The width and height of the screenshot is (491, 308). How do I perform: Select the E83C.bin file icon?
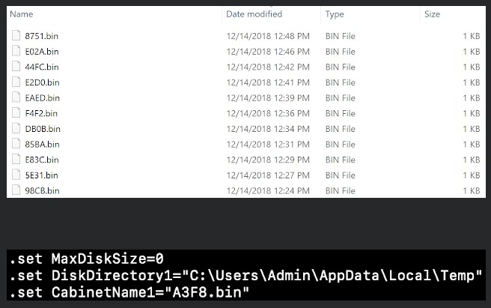click(16, 160)
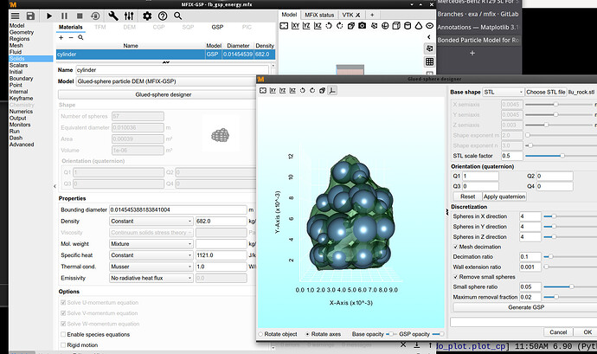This screenshot has width=597, height=354.
Task: Open the settings gear icon
Action: click(x=147, y=16)
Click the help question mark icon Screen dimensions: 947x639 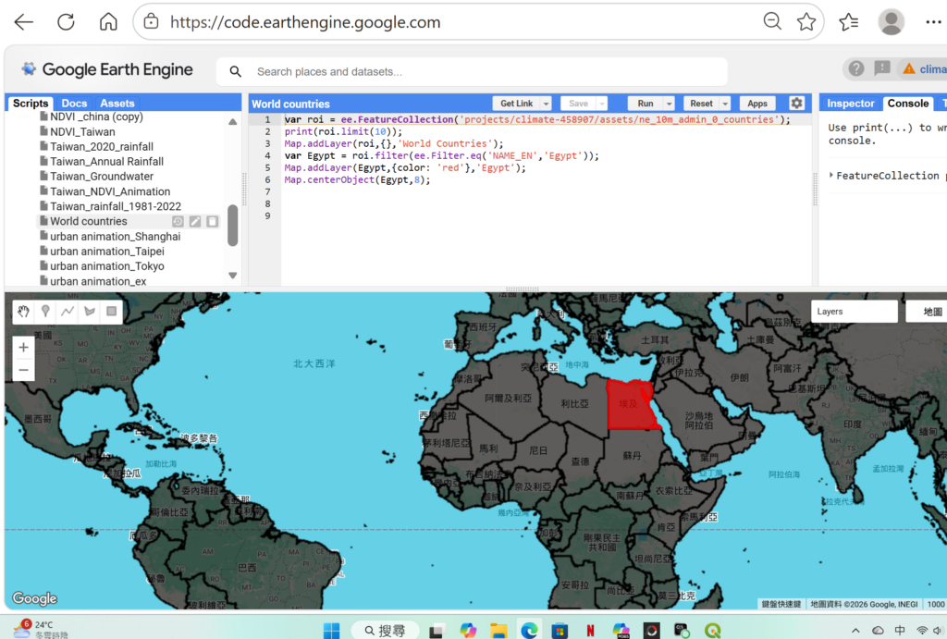(x=856, y=68)
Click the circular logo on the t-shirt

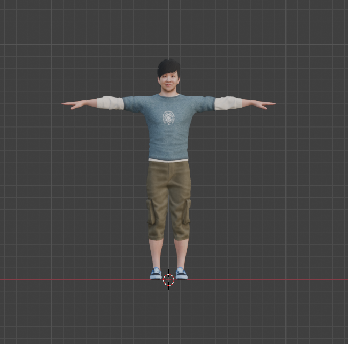[168, 117]
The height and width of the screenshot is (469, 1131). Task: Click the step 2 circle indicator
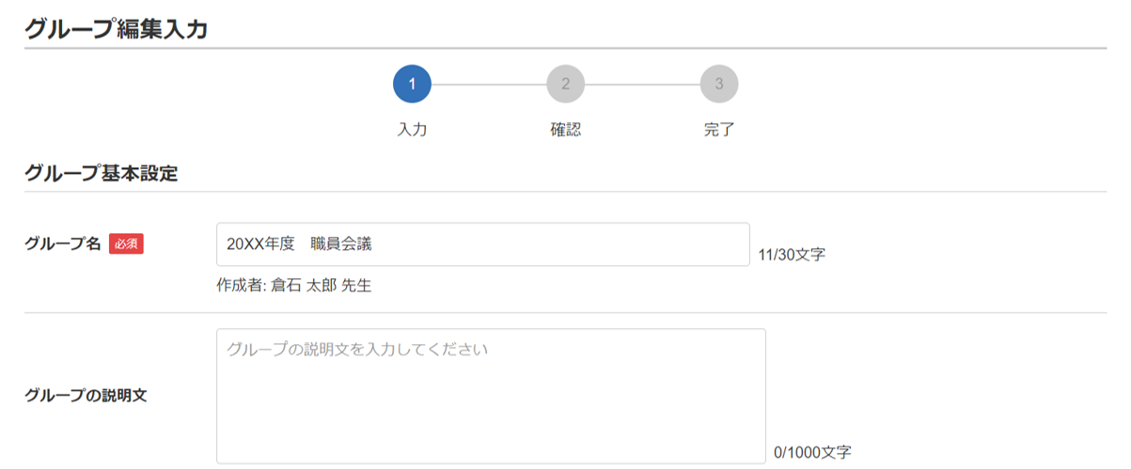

::::

Exercise
The range runs from the line containing "Click the circular logo on the t-shirt" through the end of the entries; print those lines exactly and leave the pictures out.

Task output
Click the circular logo on the t-shirt

[168, 117]
The height and width of the screenshot is (469, 1131). Task: Click the step 2 circle indicator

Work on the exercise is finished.